Task instructions:
Write out all of the data below verbatim, line by line, leaving nothing out.

Records provided:
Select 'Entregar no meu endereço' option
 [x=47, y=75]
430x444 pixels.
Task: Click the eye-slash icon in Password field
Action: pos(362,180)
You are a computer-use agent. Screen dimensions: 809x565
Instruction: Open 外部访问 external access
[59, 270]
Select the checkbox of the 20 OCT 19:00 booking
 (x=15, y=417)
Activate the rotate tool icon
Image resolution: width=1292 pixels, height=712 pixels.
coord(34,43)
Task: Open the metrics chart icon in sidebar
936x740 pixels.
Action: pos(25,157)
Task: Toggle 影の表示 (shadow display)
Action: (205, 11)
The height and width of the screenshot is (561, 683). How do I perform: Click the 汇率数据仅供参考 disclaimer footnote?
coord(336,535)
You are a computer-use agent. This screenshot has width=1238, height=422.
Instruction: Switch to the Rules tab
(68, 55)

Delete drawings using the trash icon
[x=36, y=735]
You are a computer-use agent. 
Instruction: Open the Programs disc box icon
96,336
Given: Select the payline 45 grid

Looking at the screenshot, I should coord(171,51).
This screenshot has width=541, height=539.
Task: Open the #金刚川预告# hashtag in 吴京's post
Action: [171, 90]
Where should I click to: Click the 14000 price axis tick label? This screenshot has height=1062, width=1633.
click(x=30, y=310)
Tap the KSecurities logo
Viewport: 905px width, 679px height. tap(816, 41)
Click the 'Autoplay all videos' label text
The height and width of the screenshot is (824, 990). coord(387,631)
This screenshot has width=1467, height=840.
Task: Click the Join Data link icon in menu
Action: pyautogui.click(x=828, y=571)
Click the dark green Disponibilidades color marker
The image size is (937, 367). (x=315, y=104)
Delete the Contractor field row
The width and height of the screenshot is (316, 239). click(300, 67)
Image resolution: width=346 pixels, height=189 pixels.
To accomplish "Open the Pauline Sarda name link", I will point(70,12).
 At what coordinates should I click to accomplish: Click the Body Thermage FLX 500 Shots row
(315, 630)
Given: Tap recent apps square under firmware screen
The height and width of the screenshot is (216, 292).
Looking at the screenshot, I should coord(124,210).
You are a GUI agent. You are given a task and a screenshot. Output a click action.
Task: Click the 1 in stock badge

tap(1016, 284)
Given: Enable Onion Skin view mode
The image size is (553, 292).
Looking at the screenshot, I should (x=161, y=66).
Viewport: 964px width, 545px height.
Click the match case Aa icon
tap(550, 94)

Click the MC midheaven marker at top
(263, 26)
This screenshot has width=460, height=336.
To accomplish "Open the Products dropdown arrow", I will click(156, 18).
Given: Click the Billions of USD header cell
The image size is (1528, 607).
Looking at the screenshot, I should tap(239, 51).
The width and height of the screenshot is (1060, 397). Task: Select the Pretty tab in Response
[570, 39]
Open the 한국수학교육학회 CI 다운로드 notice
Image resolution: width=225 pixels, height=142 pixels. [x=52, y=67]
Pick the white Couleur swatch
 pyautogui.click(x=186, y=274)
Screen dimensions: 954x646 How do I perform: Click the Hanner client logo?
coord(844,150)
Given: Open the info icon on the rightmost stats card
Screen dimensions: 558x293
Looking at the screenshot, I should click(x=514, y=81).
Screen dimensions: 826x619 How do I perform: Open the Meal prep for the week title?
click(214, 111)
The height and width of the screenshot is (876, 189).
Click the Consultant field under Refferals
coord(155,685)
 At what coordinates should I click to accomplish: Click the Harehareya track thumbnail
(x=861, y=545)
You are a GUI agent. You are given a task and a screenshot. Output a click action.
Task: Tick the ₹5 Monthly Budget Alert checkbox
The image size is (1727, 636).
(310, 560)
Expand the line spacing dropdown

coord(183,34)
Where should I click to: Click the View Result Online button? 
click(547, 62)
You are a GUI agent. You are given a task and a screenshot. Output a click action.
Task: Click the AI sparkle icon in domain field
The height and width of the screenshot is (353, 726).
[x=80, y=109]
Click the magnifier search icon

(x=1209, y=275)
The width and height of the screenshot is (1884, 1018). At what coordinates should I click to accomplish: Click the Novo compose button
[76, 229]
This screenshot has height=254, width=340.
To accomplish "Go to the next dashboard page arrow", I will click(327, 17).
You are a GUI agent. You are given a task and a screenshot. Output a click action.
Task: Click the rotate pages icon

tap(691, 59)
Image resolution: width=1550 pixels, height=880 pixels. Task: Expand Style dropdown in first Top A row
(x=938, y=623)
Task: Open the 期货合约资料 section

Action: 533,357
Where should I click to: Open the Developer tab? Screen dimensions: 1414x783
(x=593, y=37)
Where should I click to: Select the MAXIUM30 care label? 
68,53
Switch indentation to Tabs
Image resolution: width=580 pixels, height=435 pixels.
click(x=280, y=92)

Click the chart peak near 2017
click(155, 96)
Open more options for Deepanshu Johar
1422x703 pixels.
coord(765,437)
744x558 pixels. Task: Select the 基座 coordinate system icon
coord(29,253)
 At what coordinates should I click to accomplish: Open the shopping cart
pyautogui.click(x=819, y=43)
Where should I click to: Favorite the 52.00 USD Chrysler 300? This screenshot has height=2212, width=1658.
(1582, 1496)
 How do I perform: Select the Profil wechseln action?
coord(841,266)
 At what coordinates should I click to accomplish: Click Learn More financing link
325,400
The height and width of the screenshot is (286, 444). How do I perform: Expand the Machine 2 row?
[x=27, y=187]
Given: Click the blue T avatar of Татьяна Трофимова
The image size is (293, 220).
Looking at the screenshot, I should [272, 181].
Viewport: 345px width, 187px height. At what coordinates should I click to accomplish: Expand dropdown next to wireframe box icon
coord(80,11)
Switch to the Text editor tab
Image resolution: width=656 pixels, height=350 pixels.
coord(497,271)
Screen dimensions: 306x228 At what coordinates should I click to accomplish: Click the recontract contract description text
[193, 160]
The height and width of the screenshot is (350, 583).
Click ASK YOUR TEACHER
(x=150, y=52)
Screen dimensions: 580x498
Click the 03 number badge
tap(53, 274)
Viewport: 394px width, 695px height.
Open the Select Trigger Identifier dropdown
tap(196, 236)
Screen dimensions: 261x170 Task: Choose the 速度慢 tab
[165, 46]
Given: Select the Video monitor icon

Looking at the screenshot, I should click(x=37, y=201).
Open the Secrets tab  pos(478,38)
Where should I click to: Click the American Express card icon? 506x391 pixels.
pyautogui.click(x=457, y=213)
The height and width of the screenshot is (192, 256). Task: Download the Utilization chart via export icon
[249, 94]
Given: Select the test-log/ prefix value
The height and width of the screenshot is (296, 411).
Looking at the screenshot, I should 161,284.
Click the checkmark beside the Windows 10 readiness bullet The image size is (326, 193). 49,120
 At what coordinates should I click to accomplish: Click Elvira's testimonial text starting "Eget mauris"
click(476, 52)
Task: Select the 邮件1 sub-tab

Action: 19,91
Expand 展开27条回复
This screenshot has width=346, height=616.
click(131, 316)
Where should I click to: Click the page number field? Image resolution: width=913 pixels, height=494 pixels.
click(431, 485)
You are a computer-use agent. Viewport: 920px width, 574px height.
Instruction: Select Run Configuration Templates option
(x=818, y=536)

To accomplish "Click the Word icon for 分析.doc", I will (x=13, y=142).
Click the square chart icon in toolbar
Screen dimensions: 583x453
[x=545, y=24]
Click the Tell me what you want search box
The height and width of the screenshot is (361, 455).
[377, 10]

The response:
Select 'Entregar no meu endereço' option
 [x=47, y=75]
430x444 pixels.
Task: Click the eye-slash icon in Password field
Action: pos(362,180)
You are a computer-use agent. Screen dimensions: 809x565
Instruction: Open 外部访问 external access
[59, 270]
Select the checkbox of the 20 OCT 19:00 booking
 (x=15, y=417)
Activate the rotate tool icon
Image resolution: width=1292 pixels, height=712 pixels.
coord(34,43)
Task: Open the metrics chart icon in sidebar
936x740 pixels.
Action: pos(25,157)
Task: Toggle 影の表示 (shadow display)
Action: (205, 11)
The height and width of the screenshot is (561, 683). How do I perform: Click the 汇率数据仅供参考 disclaimer footnote?
coord(336,535)
You are a computer-use agent. This screenshot has width=1238, height=422.
Instruction: Switch to the Rules tab
(68, 55)

Delete drawings using the trash icon
[x=36, y=735]
You are a computer-use agent. 
Instruction: Open the Programs disc box icon
96,336
Given: Select the payline 45 grid

Looking at the screenshot, I should coord(171,51).
This screenshot has width=541, height=539.
Task: Open the #金刚川预告# hashtag in 吴京's post
Action: [171, 90]
Where should I click to: Click the 14000 price axis tick label? This screenshot has height=1062, width=1633.
click(x=30, y=310)
Tap the KSecurities logo
Viewport: 905px width, 679px height. tap(816, 41)
Click the 'Autoplay all videos' label text
The height and width of the screenshot is (824, 990). coord(387,631)
This screenshot has width=1467, height=840.
Task: Click the Join Data link icon in menu
Action: pyautogui.click(x=828, y=571)
Click the dark green Disponibilidades color marker
The image size is (937, 367). (x=315, y=104)
Delete the Contractor field row
The width and height of the screenshot is (316, 239). click(300, 67)
Image resolution: width=346 pixels, height=189 pixels.
To accomplish "Open the Pauline Sarda name link", I will point(70,12).
 At what coordinates should I click to accomplish: Click the Body Thermage FLX 500 Shots row
(315, 630)
Given: Tap recent apps square under firmware screen
The height and width of the screenshot is (216, 292).
Looking at the screenshot, I should coord(124,210).
You are a GUI agent. You are given a task and a screenshot. Output a click action.
Task: Click the 1 in stock badge

tap(1016, 284)
Given: Enable Onion Skin view mode
The image size is (553, 292).
Looking at the screenshot, I should (x=161, y=66).
Viewport: 964px width, 545px height.
Click the match case Aa icon
tap(550, 94)

Click the MC midheaven marker at top
(263, 26)
This screenshot has width=460, height=336.
To accomplish "Open the Products dropdown arrow", I will click(156, 18).
Given: Click the Billions of USD header cell
The image size is (1528, 607).
Looking at the screenshot, I should tap(239, 51).
The width and height of the screenshot is (1060, 397). Task: Select the Pretty tab in Response
[570, 39]
Open the 한국수학교육학회 CI 다운로드 notice
Image resolution: width=225 pixels, height=142 pixels. [x=52, y=67]
Pick the white Couleur swatch
 pyautogui.click(x=186, y=274)
Screen dimensions: 954x646 How do I perform: Click the Hanner client logo?
coord(844,150)
Given: Open the info icon on the rightmost stats card
Screen dimensions: 558x293
Looking at the screenshot, I should click(x=514, y=81).
Screen dimensions: 826x619 How do I perform: Open the Meal prep for the week title?
click(214, 111)
The height and width of the screenshot is (876, 189).
Click the Consultant field under Refferals
coord(155,685)
 At what coordinates should I click to accomplish: Click the Harehareya track thumbnail
(x=861, y=545)
You are a GUI agent. You are given a task and a screenshot. Output a click action.
Task: Tick the ₹5 Monthly Budget Alert checkbox
The image size is (1727, 636).
(310, 560)
Expand the line spacing dropdown

coord(183,34)
Where should I click to: Click the View Result Online button? 
click(547, 62)
You are a GUI agent. You are given a task and a screenshot. Output a click action.
Task: Click the AI sparkle icon in domain field
The height and width of the screenshot is (353, 726).
[x=80, y=109]
Click the magnifier search icon

(x=1209, y=275)
The width and height of the screenshot is (1884, 1018). At what coordinates should I click to accomplish: Click the Novo compose button
[76, 229]
This screenshot has height=254, width=340.
To accomplish "Go to the next dashboard page arrow", I will click(327, 17).
You are a GUI agent. You are given a task and a screenshot. Output a click action.
Task: Click the rotate pages icon

tap(691, 59)
Image resolution: width=1550 pixels, height=880 pixels. Task: Expand Style dropdown in first Top A row
(x=938, y=623)
Task: Open the 期货合约资料 section

Action: 533,357
Where should I click to: Open the Developer tab? Screen dimensions: 1414x783
(x=593, y=37)
Where should I click to: Select the MAXIUM30 care label? 
68,53
Switch indentation to Tabs
Image resolution: width=580 pixels, height=435 pixels.
click(x=280, y=92)

Click the chart peak near 2017
click(155, 96)
Open more options for Deepanshu Johar
1422x703 pixels.
coord(765,437)
744x558 pixels. Task: Select the 基座 coordinate system icon
coord(29,253)
 At what coordinates should I click to accomplish: Open the shopping cart
pyautogui.click(x=819, y=43)
Where should I click to: Favorite the 52.00 USD Chrysler 300? This screenshot has height=2212, width=1658.
(1582, 1496)
 How do I perform: Select the Profil wechseln action?
coord(841,266)
 At what coordinates should I click to accomplish: Click Learn More financing link
325,400
The height and width of the screenshot is (286, 444). How do I perform: Expand the Machine 2 row?
[x=27, y=187]
Given: Click the blue T avatar of Татьяна Трофимова
The image size is (293, 220).
Looking at the screenshot, I should [272, 181].
Viewport: 345px width, 187px height. At what coordinates should I click to accomplish: Expand dropdown next to wireframe box icon
coord(80,11)
Switch to the Text editor tab
Image resolution: width=656 pixels, height=350 pixels.
coord(497,271)
Screen dimensions: 306x228 At what coordinates should I click to accomplish: Click the recontract contract description text
[193, 160]
The height and width of the screenshot is (350, 583).
Click ASK YOUR TEACHER
(x=150, y=52)
Screen dimensions: 580x498
Click the 03 number badge
tap(53, 274)
Viewport: 394px width, 695px height.
Open the Select Trigger Identifier dropdown
tap(196, 236)
Screen dimensions: 261x170 Task: Choose the 速度慢 tab
[165, 46]
Given: Select the Video monitor icon

Looking at the screenshot, I should click(x=37, y=201).
Open the Secrets tab  pos(478,38)
Where should I click to: Click the American Express card icon? 506x391 pixels.
pyautogui.click(x=457, y=213)
The height and width of the screenshot is (192, 256). Task: Download the Utilization chart via export icon
[249, 94]
Given: Select the test-log/ prefix value
The height and width of the screenshot is (296, 411).
Looking at the screenshot, I should 161,284.
Click the checkmark beside the Windows 10 readiness bullet The image size is (326, 193). 49,120
 At what coordinates should I click to accomplish: Click Elvira's testimonial text starting "Eget mauris"
click(476, 52)
Task: Select the 邮件1 sub-tab

Action: 19,91
Expand 展开27条回复
This screenshot has width=346, height=616.
click(131, 316)
Where should I click to: Click the page number field? Image resolution: width=913 pixels, height=494 pixels.
click(431, 485)
You are a computer-use agent. Viewport: 920px width, 574px height.
Instruction: Select Run Configuration Templates option
(x=818, y=536)

To accomplish "Click the Word icon for 分析.doc", I will (x=13, y=142).
Click the square chart icon in toolbar
Screen dimensions: 583x453
[x=545, y=24]
Click the Tell me what you want search box
The height and width of the screenshot is (361, 455).
[377, 10]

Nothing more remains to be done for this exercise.